Hector_McNeil

Hector McNeil

Hector McNeil (10 March 1907 – 11 October 1955) was a Scottish Labour politician.

Quick Facts MP, Secretary of State for Scotland ...

Life

McNeil was educated at Woodside School and the University of Glasgow, trained as an engineer and worked as a journalist on a Scottish national newspaper. He was a member of Glasgow Town Council from 1932 to 1938. He chaired Glasgow Trades Council and stood for Parliament unsuccessfully in Galloway in 1929 and 1931,[1] in Glasgow Kelvingrove in 1935 and in Ross and Cromarty in 1936. He was elected Member of Parliament for Greenock unopposed in a wartime by-election in 1941.[citation needed]

Following the 1945 election, McNeil became Parliamentary Under-Secretary of State for Foreign Affairs. He was promoted to Minister of State at the Foreign Office in October 1946, de facto deputy to the Foreign Secretary, Ernest Bevin, and appointed a member of the Privy Council. Through his position at the Foreign Office, he was vice-president of the United Nations General Assembly in 1947 and leader of the British delegation to the Economic Commission for Europe, 1948. It was later revealed that his personal assistant and private secretary at the time, Guy Burgess, was a Soviet agent, although McNeil never came under suspicion.

He served as Secretary of State for Scotland from February 1950 until October 1951 in the government of Clement Attlee. McNeil died shortly after keeping his seat in the 1955 election.

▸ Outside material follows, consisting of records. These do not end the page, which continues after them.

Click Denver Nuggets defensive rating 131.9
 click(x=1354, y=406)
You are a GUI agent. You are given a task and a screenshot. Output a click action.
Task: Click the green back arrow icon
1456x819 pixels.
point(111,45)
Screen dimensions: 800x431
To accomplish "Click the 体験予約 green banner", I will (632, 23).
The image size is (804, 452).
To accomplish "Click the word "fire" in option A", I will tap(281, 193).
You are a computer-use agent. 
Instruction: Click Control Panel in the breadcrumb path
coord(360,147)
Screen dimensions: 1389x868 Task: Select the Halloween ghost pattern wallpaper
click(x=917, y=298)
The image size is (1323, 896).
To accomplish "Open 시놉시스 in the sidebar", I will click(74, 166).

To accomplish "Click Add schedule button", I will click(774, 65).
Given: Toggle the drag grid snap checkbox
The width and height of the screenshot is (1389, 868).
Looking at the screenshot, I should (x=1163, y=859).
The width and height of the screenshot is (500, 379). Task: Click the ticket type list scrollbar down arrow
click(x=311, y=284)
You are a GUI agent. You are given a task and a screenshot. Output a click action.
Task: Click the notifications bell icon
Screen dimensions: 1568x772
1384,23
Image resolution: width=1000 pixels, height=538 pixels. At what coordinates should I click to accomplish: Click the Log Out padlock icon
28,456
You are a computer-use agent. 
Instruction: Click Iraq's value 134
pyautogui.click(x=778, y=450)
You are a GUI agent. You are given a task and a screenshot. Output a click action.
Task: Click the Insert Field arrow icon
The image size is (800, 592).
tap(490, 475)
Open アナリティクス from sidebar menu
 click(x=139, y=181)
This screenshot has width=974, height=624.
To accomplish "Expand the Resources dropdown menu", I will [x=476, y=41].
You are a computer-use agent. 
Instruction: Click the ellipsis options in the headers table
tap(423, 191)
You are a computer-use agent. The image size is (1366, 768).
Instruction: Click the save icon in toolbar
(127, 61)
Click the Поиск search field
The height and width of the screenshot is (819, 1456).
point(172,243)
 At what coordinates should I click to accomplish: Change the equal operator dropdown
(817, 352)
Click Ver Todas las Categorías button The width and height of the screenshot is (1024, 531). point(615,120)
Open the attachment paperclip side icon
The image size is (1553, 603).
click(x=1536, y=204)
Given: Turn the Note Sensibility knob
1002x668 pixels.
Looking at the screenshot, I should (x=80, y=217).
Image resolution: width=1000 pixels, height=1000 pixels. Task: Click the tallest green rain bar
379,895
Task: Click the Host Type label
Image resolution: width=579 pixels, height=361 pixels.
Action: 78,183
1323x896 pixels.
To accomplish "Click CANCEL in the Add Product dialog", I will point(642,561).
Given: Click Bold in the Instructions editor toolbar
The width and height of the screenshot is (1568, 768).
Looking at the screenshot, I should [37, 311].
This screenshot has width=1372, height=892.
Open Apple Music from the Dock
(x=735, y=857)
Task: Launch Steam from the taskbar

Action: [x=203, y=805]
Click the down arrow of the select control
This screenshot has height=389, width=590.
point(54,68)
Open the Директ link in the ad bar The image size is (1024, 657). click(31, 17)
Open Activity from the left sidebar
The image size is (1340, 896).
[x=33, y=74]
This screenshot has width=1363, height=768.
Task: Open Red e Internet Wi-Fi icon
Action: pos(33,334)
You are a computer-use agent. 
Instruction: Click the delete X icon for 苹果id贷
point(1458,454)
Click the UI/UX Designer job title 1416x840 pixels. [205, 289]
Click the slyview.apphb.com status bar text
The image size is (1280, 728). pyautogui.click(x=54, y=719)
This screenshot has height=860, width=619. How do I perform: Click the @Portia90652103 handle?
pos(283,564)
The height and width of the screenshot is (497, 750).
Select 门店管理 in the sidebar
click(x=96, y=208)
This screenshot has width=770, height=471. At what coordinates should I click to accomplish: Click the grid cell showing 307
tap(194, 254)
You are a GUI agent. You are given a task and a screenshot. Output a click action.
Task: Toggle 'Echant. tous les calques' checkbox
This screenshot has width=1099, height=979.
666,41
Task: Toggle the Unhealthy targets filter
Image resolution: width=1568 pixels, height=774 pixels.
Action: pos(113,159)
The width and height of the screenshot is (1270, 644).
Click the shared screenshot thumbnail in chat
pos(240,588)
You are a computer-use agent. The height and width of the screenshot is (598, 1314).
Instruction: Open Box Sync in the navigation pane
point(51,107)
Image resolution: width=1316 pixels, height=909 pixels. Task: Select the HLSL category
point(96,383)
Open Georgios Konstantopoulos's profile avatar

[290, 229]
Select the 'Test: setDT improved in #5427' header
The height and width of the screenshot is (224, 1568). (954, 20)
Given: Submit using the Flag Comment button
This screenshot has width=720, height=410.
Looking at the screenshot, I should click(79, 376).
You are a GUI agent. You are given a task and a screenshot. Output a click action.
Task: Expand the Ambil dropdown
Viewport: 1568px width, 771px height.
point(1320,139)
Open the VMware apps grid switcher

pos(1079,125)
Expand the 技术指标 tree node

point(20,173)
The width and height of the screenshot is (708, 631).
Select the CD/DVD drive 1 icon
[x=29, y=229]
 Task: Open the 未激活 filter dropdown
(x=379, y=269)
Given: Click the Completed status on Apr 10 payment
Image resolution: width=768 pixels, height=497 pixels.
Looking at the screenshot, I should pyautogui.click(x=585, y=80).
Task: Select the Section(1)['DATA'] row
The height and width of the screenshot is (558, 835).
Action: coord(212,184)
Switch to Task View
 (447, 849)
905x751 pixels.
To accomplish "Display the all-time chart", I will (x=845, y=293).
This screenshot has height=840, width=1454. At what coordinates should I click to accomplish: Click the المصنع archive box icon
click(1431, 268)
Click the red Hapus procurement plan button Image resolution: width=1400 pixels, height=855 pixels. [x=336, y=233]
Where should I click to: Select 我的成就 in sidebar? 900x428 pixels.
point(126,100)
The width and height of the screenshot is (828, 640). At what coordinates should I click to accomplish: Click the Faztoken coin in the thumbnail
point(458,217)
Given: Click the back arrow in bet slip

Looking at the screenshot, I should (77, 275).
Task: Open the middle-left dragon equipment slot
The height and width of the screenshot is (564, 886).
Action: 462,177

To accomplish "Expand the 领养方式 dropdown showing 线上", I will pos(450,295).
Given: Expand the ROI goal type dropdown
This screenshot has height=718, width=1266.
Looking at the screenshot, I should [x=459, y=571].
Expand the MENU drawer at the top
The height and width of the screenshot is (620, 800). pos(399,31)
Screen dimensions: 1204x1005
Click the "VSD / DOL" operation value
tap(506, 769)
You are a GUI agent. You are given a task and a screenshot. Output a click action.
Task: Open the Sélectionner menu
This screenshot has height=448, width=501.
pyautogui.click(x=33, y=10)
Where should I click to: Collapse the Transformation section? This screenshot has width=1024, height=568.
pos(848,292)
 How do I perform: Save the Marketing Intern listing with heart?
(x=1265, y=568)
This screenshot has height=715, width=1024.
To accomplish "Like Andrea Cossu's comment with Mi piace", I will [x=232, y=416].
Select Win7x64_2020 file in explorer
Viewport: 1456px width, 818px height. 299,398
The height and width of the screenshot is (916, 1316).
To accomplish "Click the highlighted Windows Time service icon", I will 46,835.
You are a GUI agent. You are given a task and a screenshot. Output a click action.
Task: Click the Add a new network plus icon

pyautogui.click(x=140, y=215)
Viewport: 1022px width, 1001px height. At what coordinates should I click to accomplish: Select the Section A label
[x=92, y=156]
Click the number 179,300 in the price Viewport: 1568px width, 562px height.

Hector McNeil Memorial Baths

The Hector McNeil Memorial Baths was a swimming pool in the town of Greenock named in honour of McNeil. The foundation stone was laid by McNeil's wife on 9 October 1963.[2] The baths were demolished in 2002 after the Greenock Waterfront Leisure Centre opened.[citation needed]

Hector McNeil House

In May 2014 Inverclyde Council approved the name Hector McNeil House for the former library building in Clyde Square, Greenock when it re-opens as the main offices for Community Health and Care Partnership services in August 2014.


References

  1. Craig, F.W.S. (1983) [1969]. British parliamentary election results 1918-1949 (3rd ed.). Chichester: Parliamentary Research Services. ISBN 0-900178-06-X.

Sources

  • Torrance, David, The Scottish Secretaries (Birlinn), 2006.